## Exercise goal
Extract from the listing each line in which the word "spot" appears.

#####

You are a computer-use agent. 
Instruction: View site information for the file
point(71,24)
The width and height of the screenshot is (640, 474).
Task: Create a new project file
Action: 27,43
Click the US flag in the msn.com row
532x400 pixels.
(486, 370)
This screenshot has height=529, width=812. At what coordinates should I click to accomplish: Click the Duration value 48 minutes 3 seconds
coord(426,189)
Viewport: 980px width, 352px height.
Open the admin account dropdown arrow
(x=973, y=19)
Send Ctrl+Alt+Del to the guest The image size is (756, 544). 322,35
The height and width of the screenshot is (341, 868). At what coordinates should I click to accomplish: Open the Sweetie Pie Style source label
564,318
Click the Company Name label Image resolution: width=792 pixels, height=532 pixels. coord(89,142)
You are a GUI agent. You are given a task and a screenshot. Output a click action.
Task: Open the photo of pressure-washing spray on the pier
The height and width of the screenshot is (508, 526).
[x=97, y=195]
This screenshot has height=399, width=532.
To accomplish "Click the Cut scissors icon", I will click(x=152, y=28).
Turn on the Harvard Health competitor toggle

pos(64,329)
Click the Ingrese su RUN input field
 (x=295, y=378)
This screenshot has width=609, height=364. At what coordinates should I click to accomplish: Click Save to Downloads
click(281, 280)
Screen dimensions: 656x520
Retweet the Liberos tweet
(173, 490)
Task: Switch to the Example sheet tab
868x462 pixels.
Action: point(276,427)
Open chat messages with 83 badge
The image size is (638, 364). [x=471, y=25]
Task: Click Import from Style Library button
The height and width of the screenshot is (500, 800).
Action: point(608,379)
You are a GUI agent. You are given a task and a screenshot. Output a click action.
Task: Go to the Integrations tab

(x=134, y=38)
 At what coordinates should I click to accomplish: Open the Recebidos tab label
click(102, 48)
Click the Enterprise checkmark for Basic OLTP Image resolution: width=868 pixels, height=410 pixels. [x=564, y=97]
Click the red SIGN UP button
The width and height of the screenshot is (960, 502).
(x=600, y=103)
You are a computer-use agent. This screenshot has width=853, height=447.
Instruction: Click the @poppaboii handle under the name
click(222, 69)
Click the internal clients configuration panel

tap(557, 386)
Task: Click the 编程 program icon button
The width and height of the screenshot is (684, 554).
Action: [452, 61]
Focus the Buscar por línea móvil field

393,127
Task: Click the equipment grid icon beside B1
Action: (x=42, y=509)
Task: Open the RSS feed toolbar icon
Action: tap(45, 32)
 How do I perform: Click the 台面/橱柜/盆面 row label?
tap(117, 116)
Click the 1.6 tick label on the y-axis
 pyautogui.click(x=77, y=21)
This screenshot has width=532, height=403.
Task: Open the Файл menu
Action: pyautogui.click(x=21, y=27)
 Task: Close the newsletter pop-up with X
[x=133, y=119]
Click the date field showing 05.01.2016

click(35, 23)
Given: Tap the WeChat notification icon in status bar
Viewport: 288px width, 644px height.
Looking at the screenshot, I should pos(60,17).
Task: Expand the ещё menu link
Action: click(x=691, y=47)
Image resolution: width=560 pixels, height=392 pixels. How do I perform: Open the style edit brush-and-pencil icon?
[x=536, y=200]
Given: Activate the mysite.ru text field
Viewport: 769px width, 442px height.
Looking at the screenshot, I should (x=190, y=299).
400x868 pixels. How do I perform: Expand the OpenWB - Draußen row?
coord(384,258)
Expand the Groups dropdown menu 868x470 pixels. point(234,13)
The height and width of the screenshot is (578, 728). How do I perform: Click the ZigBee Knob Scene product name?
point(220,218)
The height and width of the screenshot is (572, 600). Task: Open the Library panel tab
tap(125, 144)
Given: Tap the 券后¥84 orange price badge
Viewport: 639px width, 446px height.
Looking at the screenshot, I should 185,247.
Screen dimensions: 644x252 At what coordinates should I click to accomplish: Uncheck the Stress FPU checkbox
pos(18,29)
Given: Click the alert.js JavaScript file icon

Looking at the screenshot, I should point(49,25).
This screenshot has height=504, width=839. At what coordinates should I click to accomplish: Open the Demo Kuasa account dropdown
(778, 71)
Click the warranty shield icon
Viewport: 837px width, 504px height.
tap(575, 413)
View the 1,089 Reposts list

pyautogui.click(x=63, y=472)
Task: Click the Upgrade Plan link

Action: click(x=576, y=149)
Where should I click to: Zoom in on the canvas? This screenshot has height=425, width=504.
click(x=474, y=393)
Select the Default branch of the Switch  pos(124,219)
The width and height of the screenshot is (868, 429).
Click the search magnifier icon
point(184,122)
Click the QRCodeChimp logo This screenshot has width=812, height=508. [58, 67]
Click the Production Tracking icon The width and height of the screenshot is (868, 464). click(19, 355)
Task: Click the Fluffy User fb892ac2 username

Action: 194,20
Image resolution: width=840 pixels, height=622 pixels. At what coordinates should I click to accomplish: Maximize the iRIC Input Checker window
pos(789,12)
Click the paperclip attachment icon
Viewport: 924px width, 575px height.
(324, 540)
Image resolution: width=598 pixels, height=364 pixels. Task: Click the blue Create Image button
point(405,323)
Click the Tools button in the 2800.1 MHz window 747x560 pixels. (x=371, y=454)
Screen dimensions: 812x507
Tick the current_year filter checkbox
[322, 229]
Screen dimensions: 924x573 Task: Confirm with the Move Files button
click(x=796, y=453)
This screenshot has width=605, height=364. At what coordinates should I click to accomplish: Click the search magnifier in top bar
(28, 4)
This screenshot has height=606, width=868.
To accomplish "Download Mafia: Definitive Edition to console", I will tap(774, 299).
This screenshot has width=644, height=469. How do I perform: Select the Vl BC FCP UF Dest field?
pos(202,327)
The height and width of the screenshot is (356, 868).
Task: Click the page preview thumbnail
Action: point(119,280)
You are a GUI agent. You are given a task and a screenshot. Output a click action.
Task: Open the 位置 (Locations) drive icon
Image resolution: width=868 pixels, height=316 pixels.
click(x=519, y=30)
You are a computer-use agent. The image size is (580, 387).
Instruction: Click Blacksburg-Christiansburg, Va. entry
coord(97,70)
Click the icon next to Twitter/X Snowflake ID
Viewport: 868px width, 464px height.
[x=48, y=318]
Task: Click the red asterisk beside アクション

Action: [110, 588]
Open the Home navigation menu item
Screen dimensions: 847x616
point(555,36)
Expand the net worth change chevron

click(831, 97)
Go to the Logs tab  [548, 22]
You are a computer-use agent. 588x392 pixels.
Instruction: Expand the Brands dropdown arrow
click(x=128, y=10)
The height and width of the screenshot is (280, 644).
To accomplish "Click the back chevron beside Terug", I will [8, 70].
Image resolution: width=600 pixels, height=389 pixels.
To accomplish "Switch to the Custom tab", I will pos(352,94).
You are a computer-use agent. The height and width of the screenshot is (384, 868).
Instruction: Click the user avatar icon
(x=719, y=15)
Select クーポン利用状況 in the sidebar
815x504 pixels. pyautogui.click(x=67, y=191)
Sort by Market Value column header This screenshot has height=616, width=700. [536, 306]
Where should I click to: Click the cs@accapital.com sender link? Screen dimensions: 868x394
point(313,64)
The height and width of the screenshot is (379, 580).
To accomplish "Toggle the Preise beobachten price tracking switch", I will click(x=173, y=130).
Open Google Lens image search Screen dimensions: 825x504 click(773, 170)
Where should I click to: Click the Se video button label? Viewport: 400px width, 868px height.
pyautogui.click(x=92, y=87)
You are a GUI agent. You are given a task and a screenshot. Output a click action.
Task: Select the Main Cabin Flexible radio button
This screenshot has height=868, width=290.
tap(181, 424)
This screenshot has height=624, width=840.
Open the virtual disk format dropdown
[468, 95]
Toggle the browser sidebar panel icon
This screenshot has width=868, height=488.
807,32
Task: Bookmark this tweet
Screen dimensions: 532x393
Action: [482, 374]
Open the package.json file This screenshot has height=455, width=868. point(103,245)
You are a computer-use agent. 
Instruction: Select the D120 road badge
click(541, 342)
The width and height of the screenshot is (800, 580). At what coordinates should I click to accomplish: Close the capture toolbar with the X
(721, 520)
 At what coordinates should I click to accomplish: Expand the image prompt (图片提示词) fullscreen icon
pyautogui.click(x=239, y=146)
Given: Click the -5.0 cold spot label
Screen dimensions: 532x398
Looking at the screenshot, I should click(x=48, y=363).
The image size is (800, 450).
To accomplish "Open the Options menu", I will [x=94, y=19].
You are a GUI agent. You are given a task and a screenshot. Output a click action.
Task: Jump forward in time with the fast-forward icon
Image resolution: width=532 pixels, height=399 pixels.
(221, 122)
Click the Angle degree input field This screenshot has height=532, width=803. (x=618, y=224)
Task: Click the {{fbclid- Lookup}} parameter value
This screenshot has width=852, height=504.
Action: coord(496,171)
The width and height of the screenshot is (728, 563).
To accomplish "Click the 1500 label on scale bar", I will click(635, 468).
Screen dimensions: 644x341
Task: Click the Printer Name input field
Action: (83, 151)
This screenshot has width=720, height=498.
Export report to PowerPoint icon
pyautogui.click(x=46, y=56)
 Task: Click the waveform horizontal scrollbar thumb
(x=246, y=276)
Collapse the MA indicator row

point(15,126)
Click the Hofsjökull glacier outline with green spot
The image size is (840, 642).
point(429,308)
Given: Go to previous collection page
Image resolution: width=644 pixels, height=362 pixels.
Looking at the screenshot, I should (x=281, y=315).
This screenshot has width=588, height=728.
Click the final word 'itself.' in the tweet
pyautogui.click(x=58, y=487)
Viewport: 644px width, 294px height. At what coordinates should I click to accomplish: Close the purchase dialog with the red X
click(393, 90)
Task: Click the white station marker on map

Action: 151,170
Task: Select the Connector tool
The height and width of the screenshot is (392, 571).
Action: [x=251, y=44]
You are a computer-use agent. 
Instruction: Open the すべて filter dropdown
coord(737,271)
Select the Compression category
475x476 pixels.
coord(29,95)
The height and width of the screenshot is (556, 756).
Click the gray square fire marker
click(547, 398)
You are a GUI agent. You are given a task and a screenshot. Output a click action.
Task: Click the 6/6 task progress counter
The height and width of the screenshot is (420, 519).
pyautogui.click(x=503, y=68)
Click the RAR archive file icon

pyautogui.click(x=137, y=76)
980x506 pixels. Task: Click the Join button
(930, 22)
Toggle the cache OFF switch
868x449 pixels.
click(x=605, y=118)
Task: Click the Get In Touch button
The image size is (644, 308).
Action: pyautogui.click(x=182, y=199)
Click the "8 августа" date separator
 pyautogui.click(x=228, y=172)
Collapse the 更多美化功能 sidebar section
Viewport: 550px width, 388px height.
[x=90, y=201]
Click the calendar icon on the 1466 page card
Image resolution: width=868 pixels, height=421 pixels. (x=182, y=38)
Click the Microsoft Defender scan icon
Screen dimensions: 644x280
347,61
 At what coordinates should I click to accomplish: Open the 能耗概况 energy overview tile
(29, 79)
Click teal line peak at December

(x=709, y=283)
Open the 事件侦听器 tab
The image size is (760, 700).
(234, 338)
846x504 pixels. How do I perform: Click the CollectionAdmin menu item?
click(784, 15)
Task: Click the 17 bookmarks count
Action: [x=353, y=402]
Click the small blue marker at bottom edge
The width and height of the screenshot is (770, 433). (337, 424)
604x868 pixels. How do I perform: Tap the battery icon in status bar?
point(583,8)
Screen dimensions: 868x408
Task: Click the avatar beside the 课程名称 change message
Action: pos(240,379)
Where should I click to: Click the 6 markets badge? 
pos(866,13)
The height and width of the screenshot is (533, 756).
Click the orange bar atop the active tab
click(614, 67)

#####

## Written response
Given: Click the -5.0 cold spot label
Click the Hofsjökull glacier outline with green spot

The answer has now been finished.